** DOCUMENT SEGMENT **
--------

[FFmpeg-devel] [PATCH 01/N] RV30/40 Decoder - Core

Sat Dec 8 11:10:17 CET 2007

On Sat, Dec 08, 2007 at 05:32:07AM +0100, Michael Niedermayer wrote:
> On Fri, Dec 07, 2007 at 09:04:07AM +0200, Kostya wrote:
[...]
> > > please check if the following are identical (+-1 doesnt count as
> > > different)
> > > 
> > > svq3_get_ue_golomb() and 
> > > svq3_get_se_golomb()
> > > 
> > > and if they are identical post START/STOP_TIMER scores
> > > also id like to see START/STOP_TIMER scores in that case for the
> > > original vlc based code
> > > 
> > > the fastest should be placed in golomb.c/h
> > > and used
> > 
> > I don't know when I can do benchmarks but switched to svq3_get_[su]e_golomb()
> > anyway.
> 
> ok, just dont forget about the benchmarks please

Hmm, I don't have large and long enough clip to show timer values.
I guess it is fast enough. For the reference, rv34_inv_transform() takes 50 dezicycles.

[...]
> [...]
> > /** essential slice information */
> > typedef struct SliceInfo{
> >     int type;              ///< slice type (intra, inter)
> >     int size;              ///< size of the slice in bits
> >     int quant;             ///< quantizer used for this slice
> >     int vlc_set;           ///< VLCs used for this slice
> >     int start, end;        ///< start and end macroblocks of the slice
> >     int width;             ///< coded width
> >     int height;            ///< coded height
> > }SliceInfo;
> > 
> > /** decoder context */
> > typedef struct RV34DecContext{
> >     MpegEncContext s;
> >     int8_t *intra_types_hist;///< old block types, used for prediction
> >     int8_t *intra_types;     ///< block types
> >     int block_start;         ///< start of slice in blocks
> >     uint8_t *luma_dc_quant_i;///< luma subblock DC quantizer for intraframes
> >     uint8_t *luma_dc_quant_p;///< luma subblock DC quantizer for interframes
> > 
> >     RV34VLC *cur_vlcs;       ///< VLC set used for current frame decoding
> >     int bits;                ///< slice size in bits
> >     H264PredContext h;       ///< functions for 4x4 and 16x16 intra block prediction
> >     SliceInfo si;            ///< current slice information
> >     uint8_t *slice_data;     ///< saved slice data
> > 
> >     int *mb_type;            ///< internal macroblock types
> >     int block_type;          ///< current block type
> >     int luma_vlc;            ///< which VLC set will be used for decoding of luma blocks
> >     int chroma_vlc;          ///< which VLC set will be used for decoding of chroma blocks
> >     int is16;                ///< current block has additional 16x16 specific features or not
> >     int dmv[4][2];           ///< differential motion vectors for the current macroblock
> > 
> >     int rv30;                ///< indicates which RV variasnt is currently decoded
> >     int rpr;                 ///< one field size in RV30 slice header
> > 
> >     int avail[4];            ///< whether left, top, top rights and top left MBs are available
> > 
> >     int (*parse_slice_header)(struct RV34DecContext *r, GetBitContext *gb, SliceInfo *si);
> >     int (*decode_mb_info)(struct RV34DecContext *r);
> >     int (*decode_intra_types)(struct RV34DecContext *r, GetBitContext *gb, int8_t *dst);
> >     void (*loop_filter)(struct RV34DecContext *r);
> > }RV34DecContext;
> 
> SliceInfo.size  is redundant with bits
> SliceInfo.quant with qscale
> SliceInfo.start with block_start

dropped size, and start is used in calculations.

--------

** THINGS TO DO **
a – In the RV30/40 decoder thread, how many dezicycles does rv34_inv_transform() take?
b – Copy the section of the RV30/40 decoder thread that begins with the words "I guess it is" and ends with "type (intra, inter)".

--------

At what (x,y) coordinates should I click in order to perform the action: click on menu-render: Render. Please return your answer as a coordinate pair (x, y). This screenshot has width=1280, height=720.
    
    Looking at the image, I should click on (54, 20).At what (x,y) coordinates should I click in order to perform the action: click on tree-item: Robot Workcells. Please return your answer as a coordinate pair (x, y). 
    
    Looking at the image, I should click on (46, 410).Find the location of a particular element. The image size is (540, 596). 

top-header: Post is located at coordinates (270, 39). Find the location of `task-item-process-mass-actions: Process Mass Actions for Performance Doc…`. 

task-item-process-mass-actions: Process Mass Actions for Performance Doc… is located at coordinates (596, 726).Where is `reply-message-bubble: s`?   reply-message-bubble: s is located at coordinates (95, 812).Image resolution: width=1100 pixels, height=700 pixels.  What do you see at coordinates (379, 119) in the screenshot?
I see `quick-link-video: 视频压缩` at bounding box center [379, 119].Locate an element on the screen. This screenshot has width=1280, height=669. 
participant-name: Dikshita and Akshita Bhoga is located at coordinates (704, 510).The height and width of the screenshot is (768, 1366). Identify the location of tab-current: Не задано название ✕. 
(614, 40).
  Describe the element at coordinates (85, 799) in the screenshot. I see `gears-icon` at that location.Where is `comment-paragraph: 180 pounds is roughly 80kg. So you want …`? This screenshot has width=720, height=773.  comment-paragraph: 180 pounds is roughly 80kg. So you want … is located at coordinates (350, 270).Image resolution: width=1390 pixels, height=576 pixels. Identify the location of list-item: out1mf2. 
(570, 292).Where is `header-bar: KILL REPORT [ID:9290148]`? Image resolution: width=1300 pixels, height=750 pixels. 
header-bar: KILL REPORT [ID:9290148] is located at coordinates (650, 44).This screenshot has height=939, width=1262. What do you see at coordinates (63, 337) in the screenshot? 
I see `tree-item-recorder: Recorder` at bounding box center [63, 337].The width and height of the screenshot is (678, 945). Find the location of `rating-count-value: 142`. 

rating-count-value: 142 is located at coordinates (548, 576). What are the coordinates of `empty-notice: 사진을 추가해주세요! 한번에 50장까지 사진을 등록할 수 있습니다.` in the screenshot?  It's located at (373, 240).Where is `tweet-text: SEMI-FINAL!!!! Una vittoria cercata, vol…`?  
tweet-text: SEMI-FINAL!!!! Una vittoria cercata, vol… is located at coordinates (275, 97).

--------

** ANSWERS FOR EACH ITEM **
a – 50 dezicycles.

b –
I guess it is fast enough. For the reference, rv34_inv_transform() takes 50 dezicycles.

[...]
> [...]
> > /** essential slice information */
> > typedef struct SliceInfo{
> >     int type;              ///< slice type (intra, inter)